Which raised an even bigger question for me. Is it time for our sector — whether we use CSRshared value, cleantech, impact investment or sustainability framing — to do a rigorous self-assessment? If so, should it be open-sourced or via an independent evaluation? Zoom or wide-angle? One-off or periodic? And using which criteria?

One devastating assessment I received at school was: “John sets himself low standards — and consistently fails to achieve them.” True, that was for a course where I struggled to see the relevance of what I was being taught. But how far have we gotten in persuading the Global C-Suite, the top teams of the world’s most powerful companies, of the relevance of our own agenda?

Various people have pulled together various elements of the ongoing transition: Jeremy Leggett of Solarcentury on the renewables front, for example; Jeremy Rifkin on the hydrogen economy; Bob Eccles and Michael Krzus on integrated reporting; and Janine Benyus on biomimicry. But these fields are still often effective silos — and it is often striking how little people in one area know about what is going on even in contiguous silos.

But some are pulling the various strands of the agenda together. Among people with a panoptic vision, Lester Brown long has stood out. The various versions of his Plan B progress reports have been required reading. Then came The B team with its own Plan B — and plans for a progress report late in 2015.

The World Business Council for Sustainable Development, too, is pushing beyond its Vision 2050 to develop an Action 2020 platform — where the focus is on solutions that are measurable, scalable, replicable, beyond business as usual, and good for business.

But would organizations such as WBCSD or the U.N. Global Compact dare to publicly assess their member companies’ progress toward a declared global benchmark — such as that under development by the 3D Investment Foundation and The Natural Step Canada? Would The B team publish the progress of its expanding membership against the priorities expressed in its own Plan B and in the linked book I wrote with Jochen Zeitz, “The Breakthrough Challenge”?
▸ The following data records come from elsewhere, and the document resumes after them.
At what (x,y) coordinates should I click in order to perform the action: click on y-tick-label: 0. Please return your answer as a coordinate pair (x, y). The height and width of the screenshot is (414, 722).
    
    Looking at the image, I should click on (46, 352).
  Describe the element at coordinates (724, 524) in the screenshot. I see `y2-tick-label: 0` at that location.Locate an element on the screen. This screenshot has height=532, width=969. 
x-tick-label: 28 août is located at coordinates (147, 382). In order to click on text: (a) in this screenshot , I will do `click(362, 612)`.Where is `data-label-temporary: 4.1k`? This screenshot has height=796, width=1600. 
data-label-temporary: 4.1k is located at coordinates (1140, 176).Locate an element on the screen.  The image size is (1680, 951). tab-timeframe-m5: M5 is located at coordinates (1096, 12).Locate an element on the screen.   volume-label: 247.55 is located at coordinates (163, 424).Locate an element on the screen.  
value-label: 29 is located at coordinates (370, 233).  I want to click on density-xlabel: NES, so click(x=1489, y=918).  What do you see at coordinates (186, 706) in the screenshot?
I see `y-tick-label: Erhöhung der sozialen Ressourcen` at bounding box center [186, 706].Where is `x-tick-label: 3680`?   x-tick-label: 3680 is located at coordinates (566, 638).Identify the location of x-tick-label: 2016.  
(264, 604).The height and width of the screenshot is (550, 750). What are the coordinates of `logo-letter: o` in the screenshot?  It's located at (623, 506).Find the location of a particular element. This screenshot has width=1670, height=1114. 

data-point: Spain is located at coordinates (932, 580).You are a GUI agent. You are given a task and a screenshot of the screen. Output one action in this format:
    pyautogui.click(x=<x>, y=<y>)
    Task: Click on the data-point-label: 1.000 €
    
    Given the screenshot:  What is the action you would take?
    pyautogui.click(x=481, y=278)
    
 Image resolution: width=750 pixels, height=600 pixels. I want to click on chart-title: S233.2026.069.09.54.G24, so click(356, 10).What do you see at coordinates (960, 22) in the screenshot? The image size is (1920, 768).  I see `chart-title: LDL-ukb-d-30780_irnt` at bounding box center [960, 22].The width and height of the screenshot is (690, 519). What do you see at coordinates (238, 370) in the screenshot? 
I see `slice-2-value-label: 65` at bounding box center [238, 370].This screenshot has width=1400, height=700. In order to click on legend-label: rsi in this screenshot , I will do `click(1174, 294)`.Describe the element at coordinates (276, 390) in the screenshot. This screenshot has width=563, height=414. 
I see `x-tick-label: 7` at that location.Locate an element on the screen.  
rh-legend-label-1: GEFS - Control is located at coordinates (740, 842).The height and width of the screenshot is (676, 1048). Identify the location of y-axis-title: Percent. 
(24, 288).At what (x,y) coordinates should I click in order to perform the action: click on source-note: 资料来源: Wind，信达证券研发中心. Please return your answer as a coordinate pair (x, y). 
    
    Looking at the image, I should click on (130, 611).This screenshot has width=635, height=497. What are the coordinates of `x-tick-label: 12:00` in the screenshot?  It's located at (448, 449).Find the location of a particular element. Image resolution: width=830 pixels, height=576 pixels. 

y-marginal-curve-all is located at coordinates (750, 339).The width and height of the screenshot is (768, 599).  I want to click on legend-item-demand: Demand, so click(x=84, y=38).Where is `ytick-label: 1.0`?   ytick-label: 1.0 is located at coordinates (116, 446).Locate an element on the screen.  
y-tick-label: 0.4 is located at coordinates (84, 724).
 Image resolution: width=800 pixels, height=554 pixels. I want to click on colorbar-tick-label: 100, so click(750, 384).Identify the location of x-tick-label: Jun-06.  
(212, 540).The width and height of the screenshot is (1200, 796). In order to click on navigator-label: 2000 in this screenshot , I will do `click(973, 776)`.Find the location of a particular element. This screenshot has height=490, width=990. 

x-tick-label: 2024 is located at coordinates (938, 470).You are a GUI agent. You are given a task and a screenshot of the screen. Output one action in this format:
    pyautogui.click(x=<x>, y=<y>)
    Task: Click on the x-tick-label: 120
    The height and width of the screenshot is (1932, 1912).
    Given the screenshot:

And, critically, would such organizations be willing to publish the ratios between where their members are and where they need to be, as the Stockholm Resilience Center has done (generically) with its Planetary Boundaries analysis — and the Global Footprint Network with various countries?

Such questions are vital to ensure that we do not build our own echo chambers, as we long have accused business of doing. I take some comfort from the fact that I often break out of echo chambers, as when speaking to 900 company directors in Singapore recently. But look around most audiences we collectively engage and you still see a heavy representation of the usual suspects.

So what would someone from the 2070s, say, an examiner representing a future Court of the Generations, make of what we are collectively doing today? Would they give us a grade of Distinction — or Fail? Perhaps a gold star for effort?

Among questions they might ask: How good is the sustainability sector at converting scarce funding resources into impact and returns? We may talk about system change, but how would we know we were on track? Is the recent merger between the Carbon War Room and the Rocky Mountain Institute an early sign of a coming consolidation in the market — or something else? What influence are we having on governments? On the Global C-Suite? On entrepreneurs? And on education, particularly in business schools?

These are just some questions currently buzzing around my brain that I resolve to try to answer in the coming year — and years. A key focus of the coming year will be the challenge of aligning the next round of corporate targets with emerging global goals. Meanwhile, I am wide open to your suggestions as to how any such answers are best pursued and — when found — effectively communicated.